'Judge not' — the rest of the passage
Matthew 7:1 ('Judge not, lest ye be judged') is almost always cited as a standalone verse. The four verses that follow give the standard of judgment, the warning to attend to one's own faults first, and the speck-and-plank analogy. And John 7:24 — where Jesus instructs his hearers to 'judge with righteous judgment' — is rarely cited alongside it. The two passages together tell a different story than 7:1 alone.
What gets cited
The standalone citation, almost always in the KJV form:
Judge not, that ye be not judged.
This is Matthew 7:1. It is widely quoted in popular discourse — in social media debates, in arguments about morality, in advice columns. It is treated as a freestanding prohibition on judgment in any form.
What follows in Matthew
Matthew 7:1 is the opening verse of a five-verse unit. The full passage (Matthew 7:1–5, BSB):
1 Do not judge, or you will be judged. 2 For with the same judgment you pronounce, you will be judged; and with the measure you use, it will be measured to you. 3 Why do you look at the speck in your brother’s eye, but fail to notice the beam in your own eye? 4 How can you say to your brother, “Let me take the speck out of your eye,” while there is still a beam in your own eye? 5 You hypocrite! First take the beam out of your own eye, and then you will see clearly to remove the speck from your brother’s eye.

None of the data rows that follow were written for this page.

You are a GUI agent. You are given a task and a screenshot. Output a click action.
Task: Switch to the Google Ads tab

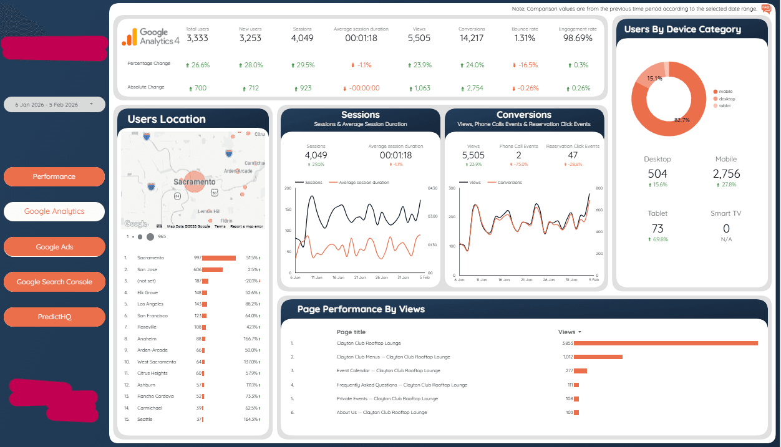54,246
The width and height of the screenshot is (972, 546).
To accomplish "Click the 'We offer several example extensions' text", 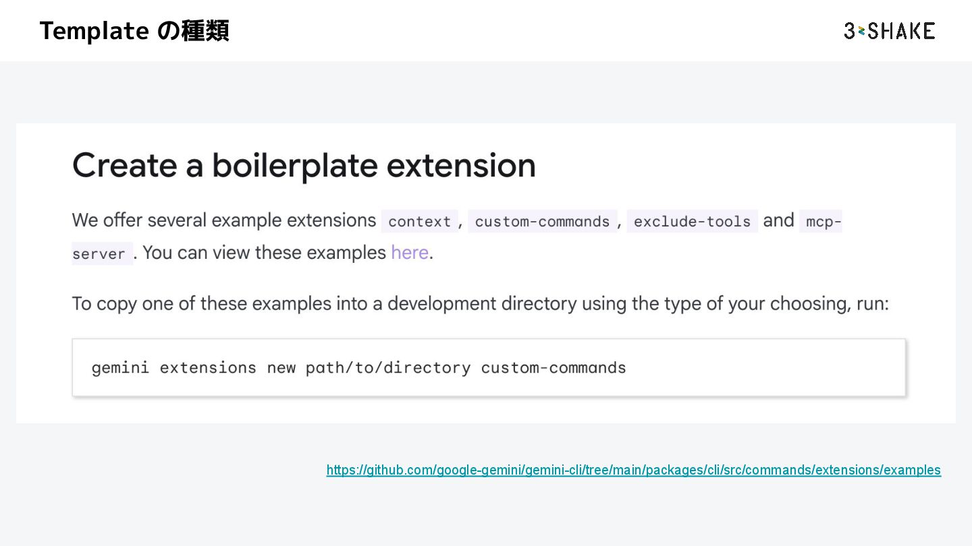I will point(224,220).
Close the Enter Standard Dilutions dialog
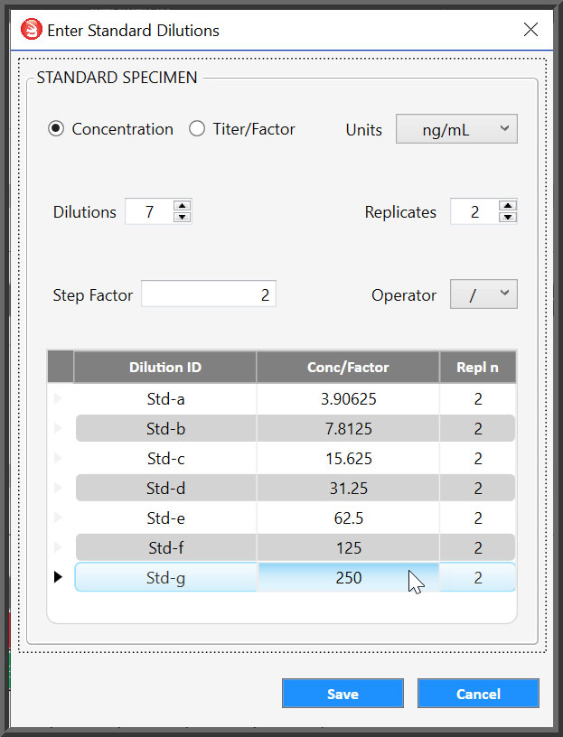The image size is (563, 737). (x=530, y=30)

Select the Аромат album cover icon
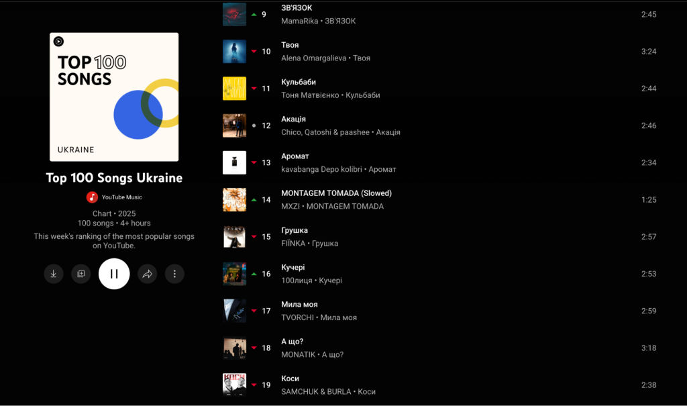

Several observations about the full unit:
- Verse 2 names the standard. The way you judge is the way you will be judged. The principle is reciprocity, not abstention.
- Verses 3–4 introduce the speck-and-beam. The image is comic: someone walking around with a wooden beam protruding from their eye, offering to remove a speck of sawdust from someone else’s. The image foregrounds proportion.
- Verse 5 ends with an instruction to remove the speck. “First take the beam out of your own eye, and then you will see clearly to remove the speck from your brother’s eye.” The conclusion is not “stop trying to remove the speck”; it is “remove the beam first, then proceed.” The text presupposes that the speck-removal is a legitimate end, just one that requires the beam-removal as a precondition.
The full unit is therefore a teaching about hypocritical judgment specifically — judgment that focuses on others while ignoring the same or worse failings in oneself. The unit does not abolish moral discernment; it specifies a precondition for exercising it.
What John 7:24 adds
In the Gospel of John, Jesus is recorded as making a different statement that uses the same Greek verb (krinō).
John 7:24 (BSB):
Stop judging by outward appearances, and start judging justly.
Or in the KJV:
Judge not according to the appearance, but judge righteous judgment.
The verse appears within a discourse in the temple courts at the Feast of Tabernacles. Jesus is responding to charges related to a healing on the Sabbath. The instruction is twofold:
- Stop the kind of judgment that goes on appearances
- Start the kind that is just / righteous
The verse is rarely cited in popular discourse. When the Matthean “Judge not” is treated as a freestanding prohibition, John 7:24 is almost never paired with it. Together the two passages constitute a more nuanced picture: the Matthean passage warns against hypocritical and self-blind judgment; the Johannine passage commands a different kind — judgment that is just, that goes by substance rather than surface.
A note on the Greek
The verb in all three passages — Matthew 7:1, 7:2, and John 7:24 — is κρίνω (krinō). The verb’s range covers “judge, decide, evaluate, determine” through to “condemn, sentence.” Same word, different applications.
The Matthean verse uses the present tense imperative mē krinete — “do not be judging” or “stop judging” (in the durative aspect). The Johannine verse uses the same verb in the imperative again: krinete tēn dikaian krisin — “judge the just judgment” or “judge with the just judgment.” The grammatical mood is the same; the object is different.
The cumulative picture: the same verb, applied differently, with the Matthean passage ruling out one kind of judgment (hypocritical) and the Johannine passage commanding another (just). For the broader entry on the Matthew verse with its full surrounding context, see our entry on judge not in full context.
What this entry does not do
We do not adjudicate between Christian traditions that differ on how to apply these passages — whether the prohibition on judgment extends across the board, or applies only to hypocritical judgment specifically, or admits various exceptions. We document what the texts say, in their full immediate context. The application is interpretive and we do not arbitrate.